Intrigued, he became a student of the canal and its successor.

The Miami-Erie Canal brought goods and greatness to Cincinnati from 1825 to 1856. But by 1877, when it was officially abandoned by the city, it was a little-used cesspool.

In 1884, The Cincinnati Graphic newspaper proposed draining the canal and replacing it with a subway. That idea almost became a reality. But it was short-circuited by petty politics, the Great Depression and two world wars.

Singer takes no sides in his clearly written, extensively illustrated book. But the facts place the blame on:

• George "Boss" Cox, the city's political boss from 1884 until his death in 1916. His corrupt lieutenants ran City Hall when the subway was planned and begun. They spent money without proper authorization and weren't forthcoming about costs. Shades of Paul Brown Stadium?

• Murray Seasongood, Cincinnati's patron saint of good government. The reform-minded mayor dismantled the Cox machine. He pulled the plug on the subway, in part, because its commissioners were associated with Cox and his cronies. But, by killing the subway, Seasongood threw out the baby with the bathwater.

In telling the subway's story, Singer feels he has written "a political comedy. Politics caused the bulk of what went wrong."

Rickey Pryor, a Work Resource Center student on Thursday's tour, wondered "what went wrong, here?" as he pointed his flashlight at the wood ties in the nearly pitch-black underground Race Street station. "This subway would have reduced pollution. Why didn't they finish it?"

Good question.

John Luginbill, city engineering technician, hears that every time he leads a subway tour.
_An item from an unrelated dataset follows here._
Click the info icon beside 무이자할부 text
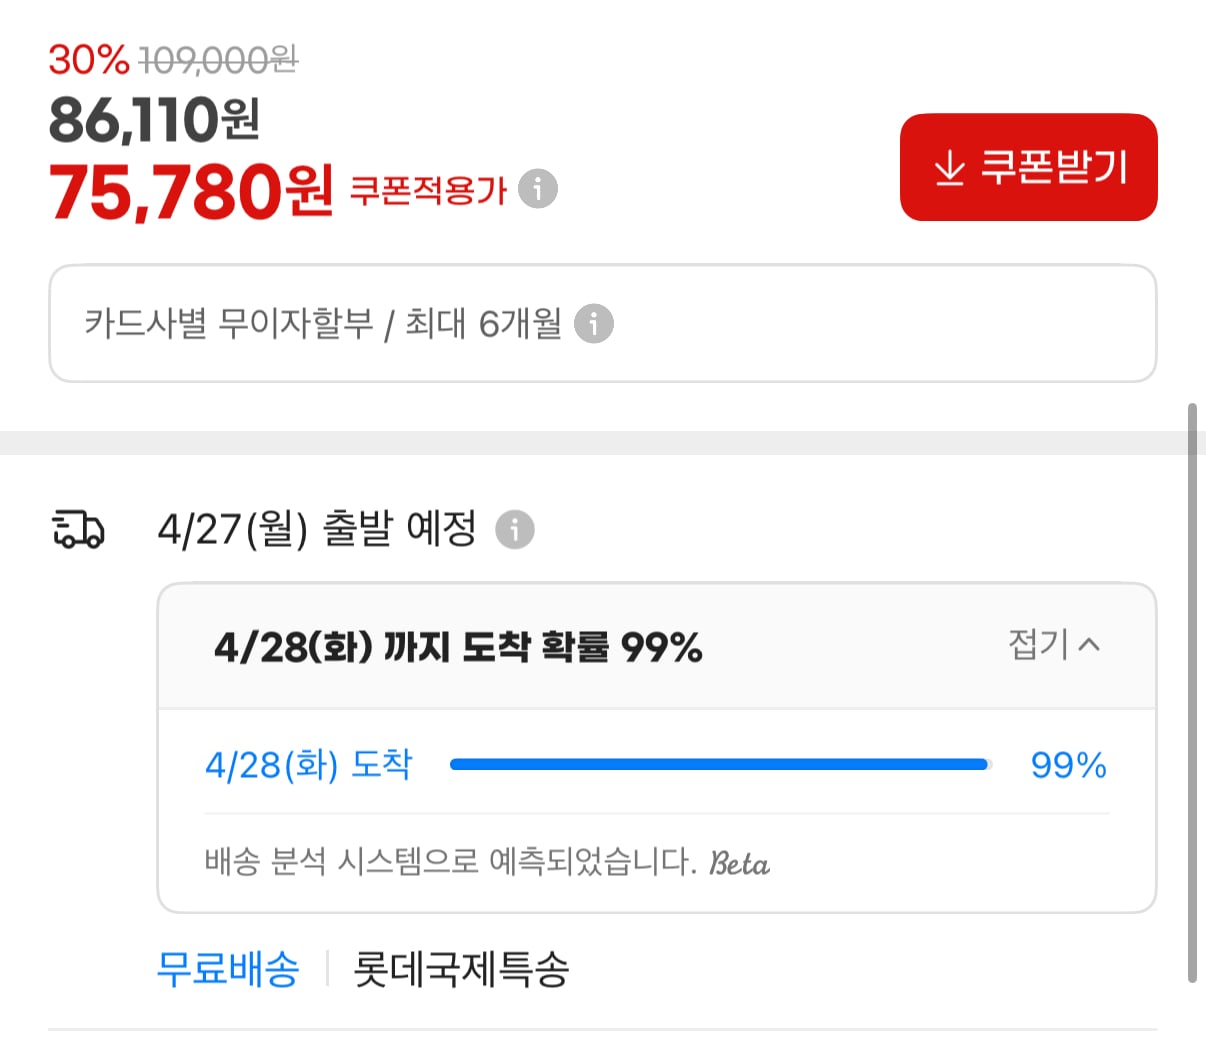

And he's led more than 100 in the last five years.

Here's the short answer, via The Cincinnati Subway.

Eleven days after America entered World War I, Cincinnati voters gave their final approval to build a 16-mile, $6.1 million rapid-transit rail system above and below ground. The war put the project on hold. Work finally began with a ground-breaking ceremony on Jan. 28, 1920. By then, however, inflation had doubled prices of goods and materials.

During construction, a battle raged at City Hall: Seasongood's reformers versus the Cox machine. Seasongood won and eventually stopped work on the subway. He cited inflation and the failing fortunes of the interurban railroads that would be linked to the subway.
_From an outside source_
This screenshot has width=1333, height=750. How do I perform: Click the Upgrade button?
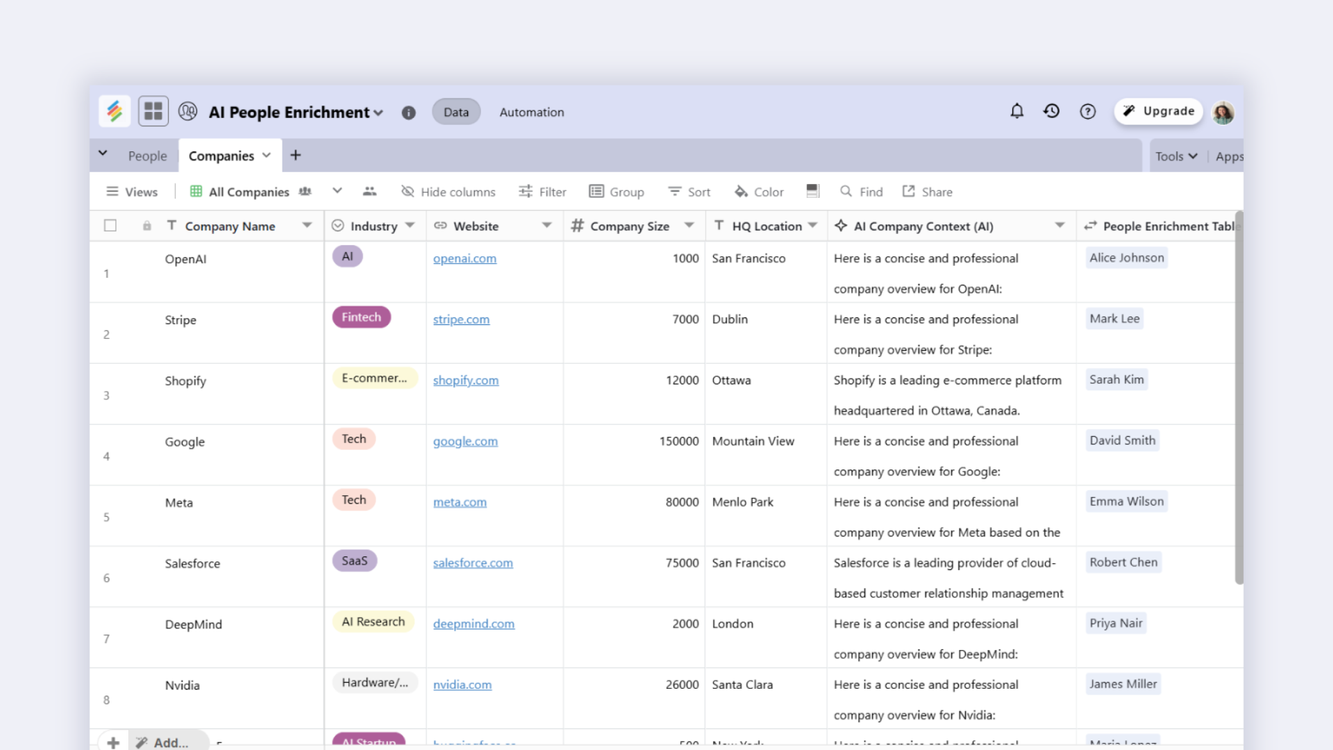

Seasongood noted that rising auto sales would reduce potential subway ridership. He failed to look further down the road to see a growing population with more cars, leading to traffic congestion and the need for a subway.

The mayor also wanted his supporters - not the tools of the Cox machine - on the subway's board of commissioners. By the time the Cox appointees' terms expired and Seasongood had his men in place, the Great Depression was in progress. And the subway was history.
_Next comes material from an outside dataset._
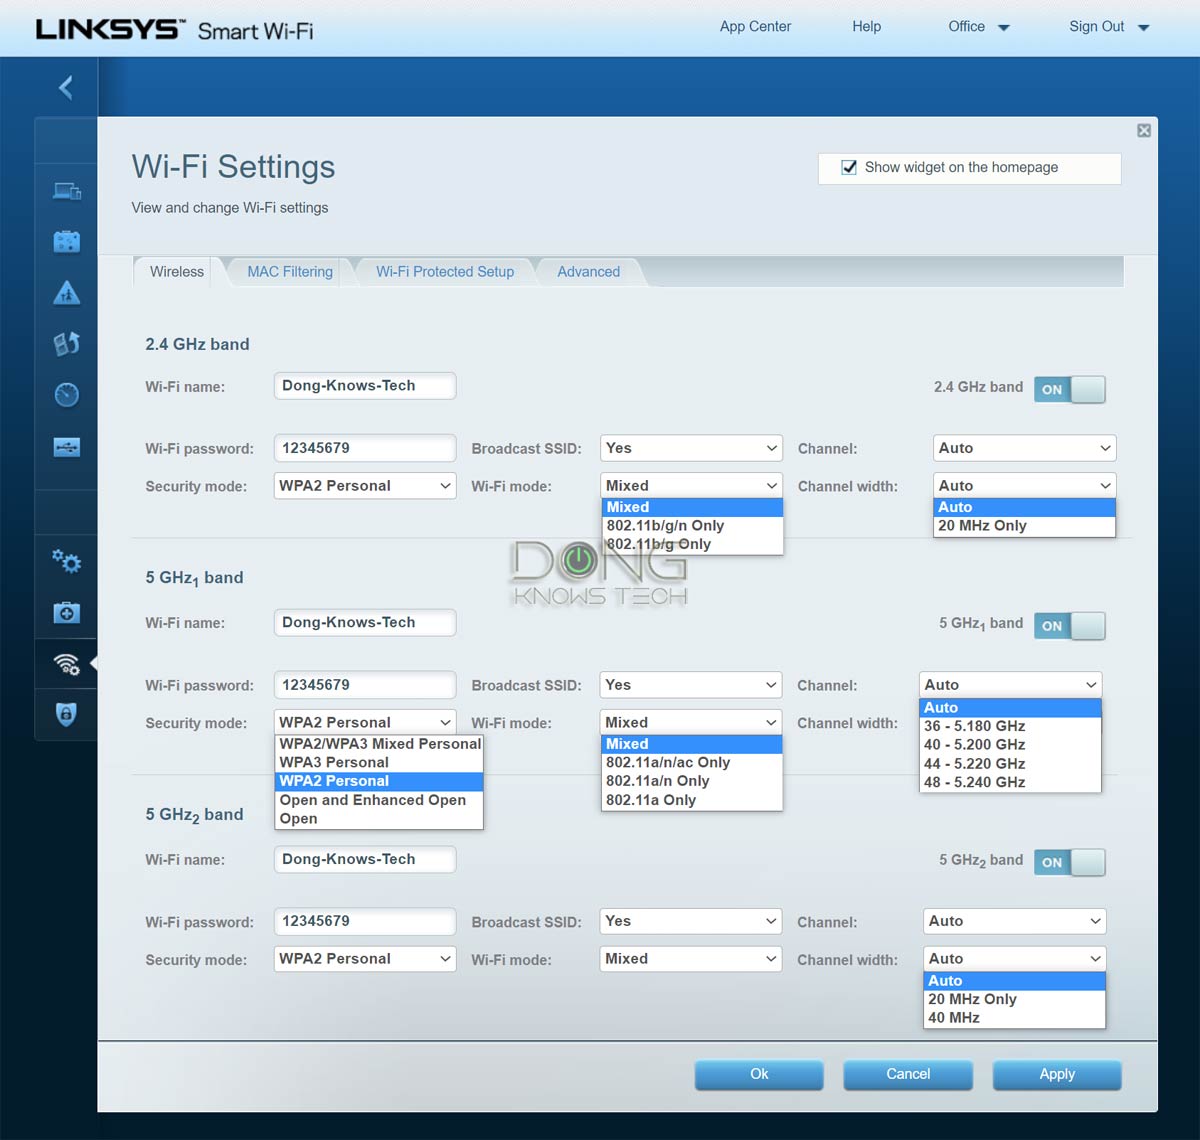Open the Device List sidebar icon

click(x=67, y=191)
Singer's book follows that post-1929 history, citing numerous studies calling for the subway's completion and the 2002 defeat of a sales tax to build a light-rail system, using the subway's routes.

"It's so sad how decisions are made in Cincinnati," said Khalid Bekka, vice president of HLB Decision Economics in Silver Springs, Md. He was speaking of the subway's death in 1927 and the defeat of the light-rail tax in 2002.

"Downtown's beautiful," he said. But it "caters to cars" with parking lots and highways.

"They motivate people to live outside the city. They don't create walkable communities."

Bekka's firm recently conducted a study on the benefits of adding a light-rail line to I-75. The line - following the path of the old subway system - would add $911 million in benefits to the area's economy over 30 years. Another lane of highway along the same route would contribute less than $85 million over the same time period.

"We wouldn't be having this conversation," Bekka noted, "if the subway system had been built.

"In the '20s, Cincinnati resembled New York and Chicago. Their growth rate and economic importance were similar.

"Then Cincinnati started to lag behind. And, look at what happened to those other two cities."

They created extensive mass transportation systems on rails above and below ground. Cincinnati built highways and covered up the subway stations, bricked over the tunnels, wrecked the above-ground passenger platforms.

This made the city car-dependent, moved people from downtown into the suburbs and spawned today's traffic jams.

Cincinnati has long tried to distance itself from the subway. It was out of sight. But not out of mind.

"Cincinnati has never ever been able to say 'never' to the subway," Singer said.

"Somebody's always coming up with another plan to revive it, to bring it back to life."

Those planners share the same vision. They want to do more than talk about Cincinnati's subway. They want to take it for a ride.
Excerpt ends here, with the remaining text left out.